Cornélia prêta enfin attention au nom des villes qui parsemaient la carte. Ces aires immenses semblaient minuscules sur le papier, tant elles avaient été compressées pour entrer dans la page. Leurs bords s’entremêlaient comme des parterres dont les fleurs se mélangent.
Au sud de Lyon venait directement Tokyo, suivi de St Pétersbourg, New York, Canberra, New Delhi et une multitude d’autres métropoles qui semblaient poursuivre leurs enchevêtrements chaotiques hors du livre – tout en bas, un numéro menait à une autre page de l’atlas.
Et chacune de ces villes s’étendait de l’extrême-ouest à l’extrême-est sans interruption, toutes en longueur, comme dans un étrange graphique aux lignes horizontales ou un empilement de strates rocheuses.
– C’est comme ça, la Vingt-Cinquième heure, répondit Aaron en haussant les épaules. C’est une dimension urbaine. Y a que des villes là-bas. Les grandes villes terrestres. La Strate est basée dessus. Tu verras pas de montagnes, ni de prairies.
– Mais elles sont dans n’importe quel ordre ! insista Blanche, sans même s’étonner de cette révélation jugée délirante par Cornélia.
Son esprit souple avait déjà repoussé les limites connues de leur univers, sans aucune difficulté, pour s’attaquer à d’autres détails.
– Ouais, c’est le bordel, reconnut Aaron. Apparemment, ça a toujours été comme ça, mais ça s’aggrave depuis qu’il y a des bugs. (La jeune fille haussa les sourcils en accent circonflexe et le garçon se renfrogna.) Le chef vous en a déjà parlé. L’eau qui monte, les déchets qui viennent de nulle part, et puis les décalages temporels quand on emprunte les passages… Il y a plein de bugs. La Strate perd la boule.
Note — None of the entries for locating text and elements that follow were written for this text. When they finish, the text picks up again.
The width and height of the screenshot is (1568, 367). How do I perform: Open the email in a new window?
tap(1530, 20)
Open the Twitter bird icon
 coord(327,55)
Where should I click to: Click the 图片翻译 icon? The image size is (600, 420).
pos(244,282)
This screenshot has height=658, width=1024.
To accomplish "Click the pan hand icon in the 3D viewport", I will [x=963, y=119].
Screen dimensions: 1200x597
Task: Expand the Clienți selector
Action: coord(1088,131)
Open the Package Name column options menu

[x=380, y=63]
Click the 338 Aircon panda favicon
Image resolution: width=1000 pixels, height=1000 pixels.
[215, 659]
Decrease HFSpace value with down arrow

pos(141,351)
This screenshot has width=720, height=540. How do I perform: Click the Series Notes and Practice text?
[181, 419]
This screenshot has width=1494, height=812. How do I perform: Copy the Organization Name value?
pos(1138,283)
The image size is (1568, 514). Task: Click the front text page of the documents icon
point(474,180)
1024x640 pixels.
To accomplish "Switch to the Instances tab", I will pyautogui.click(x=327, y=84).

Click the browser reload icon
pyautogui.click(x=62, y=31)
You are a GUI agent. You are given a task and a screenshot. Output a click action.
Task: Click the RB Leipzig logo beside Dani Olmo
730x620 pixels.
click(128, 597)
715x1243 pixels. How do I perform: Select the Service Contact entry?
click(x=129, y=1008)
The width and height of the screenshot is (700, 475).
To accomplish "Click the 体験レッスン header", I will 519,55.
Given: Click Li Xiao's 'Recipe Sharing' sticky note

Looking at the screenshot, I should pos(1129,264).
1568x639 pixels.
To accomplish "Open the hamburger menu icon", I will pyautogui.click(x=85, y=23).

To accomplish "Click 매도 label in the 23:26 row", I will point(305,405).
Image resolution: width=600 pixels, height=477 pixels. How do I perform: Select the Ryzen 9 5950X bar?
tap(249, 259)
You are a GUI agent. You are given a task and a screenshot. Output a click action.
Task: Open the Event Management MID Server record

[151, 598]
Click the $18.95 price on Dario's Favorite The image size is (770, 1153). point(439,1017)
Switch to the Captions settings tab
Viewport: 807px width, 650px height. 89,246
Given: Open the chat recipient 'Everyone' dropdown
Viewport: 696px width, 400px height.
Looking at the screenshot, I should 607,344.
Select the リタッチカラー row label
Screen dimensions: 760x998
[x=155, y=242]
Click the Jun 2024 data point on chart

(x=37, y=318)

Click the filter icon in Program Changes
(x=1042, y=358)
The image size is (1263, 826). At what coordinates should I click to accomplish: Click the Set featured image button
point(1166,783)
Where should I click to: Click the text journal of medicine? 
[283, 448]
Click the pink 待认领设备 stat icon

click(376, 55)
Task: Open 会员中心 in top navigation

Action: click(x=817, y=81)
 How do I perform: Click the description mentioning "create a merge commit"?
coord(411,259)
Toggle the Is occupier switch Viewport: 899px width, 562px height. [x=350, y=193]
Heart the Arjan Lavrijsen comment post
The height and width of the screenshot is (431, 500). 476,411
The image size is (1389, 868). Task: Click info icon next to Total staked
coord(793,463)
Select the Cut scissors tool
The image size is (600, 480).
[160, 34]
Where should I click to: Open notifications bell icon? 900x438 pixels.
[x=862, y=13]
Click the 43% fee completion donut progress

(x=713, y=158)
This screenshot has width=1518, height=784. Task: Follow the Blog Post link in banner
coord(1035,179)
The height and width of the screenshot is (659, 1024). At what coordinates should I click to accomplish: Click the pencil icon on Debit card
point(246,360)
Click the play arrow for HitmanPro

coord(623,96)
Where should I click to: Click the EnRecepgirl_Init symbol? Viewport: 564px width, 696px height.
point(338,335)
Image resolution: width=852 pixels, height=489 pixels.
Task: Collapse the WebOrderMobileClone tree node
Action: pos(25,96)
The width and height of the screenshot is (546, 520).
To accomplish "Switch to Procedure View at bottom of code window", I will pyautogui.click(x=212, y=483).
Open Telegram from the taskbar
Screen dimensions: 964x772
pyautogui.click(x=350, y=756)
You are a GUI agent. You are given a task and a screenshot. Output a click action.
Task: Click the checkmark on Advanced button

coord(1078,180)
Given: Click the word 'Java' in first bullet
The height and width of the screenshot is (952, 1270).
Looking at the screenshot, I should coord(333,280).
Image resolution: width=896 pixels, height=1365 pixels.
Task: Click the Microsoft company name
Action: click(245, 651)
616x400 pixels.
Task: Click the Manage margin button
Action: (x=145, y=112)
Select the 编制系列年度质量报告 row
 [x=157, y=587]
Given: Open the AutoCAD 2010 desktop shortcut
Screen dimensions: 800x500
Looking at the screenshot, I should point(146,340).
Abasourdie, Cornélia regarda au nord de Lyon. Elle vit d’abord Las Vegas, surplombée par Sydney, puis Moscou, Pékin, Djibouti, puis une métropole nommée Manaos, qu’elle ne connaissait pas. C’est là qu’Aaron vint placer une croix, pile sur une autre « porte ».
– Et c’est là qu’on ressortira de la Strate.
– L’Amazonie, s’exclama Blanche d’une voix parfaitement innocente. J’ai toujours rêvé d’aller en Amazonie !
Surpris, l’adolescent leva les yeux vers elle.
– Ouais. Ce sera notre nouveau chez-nous. Si on y arrive un jour. Parce que…
Il pointa les noms d’immortels, en grandes lettrines noires, qui se partageaient toutes ces villes en une myriade de zones.
– On a un paquet de salopards à éviter. Je vous dis pas les détours qu’on va devoir se taper.
– Sauf qu’on doit pas partir loin de 2020, intervint Iroël. On est mortels.
Aaron soupira délibérément, pour bien faire comprendre qu’il aurait préféré avoir quelqu’un d’autre à côté de lui qu’un benêt qui lui coupait la parole pour sortir des évidences.
– Oui, ducon, on est mortels, contrairement aux connards qui ont leurs noms sur cette carte, donc le maximum qu’on puisse faire, c’est ça.
Il traça une ligne expéditive, du haut vers le bas, tranchant la carte en deux parties : avant 2013, et après 2013.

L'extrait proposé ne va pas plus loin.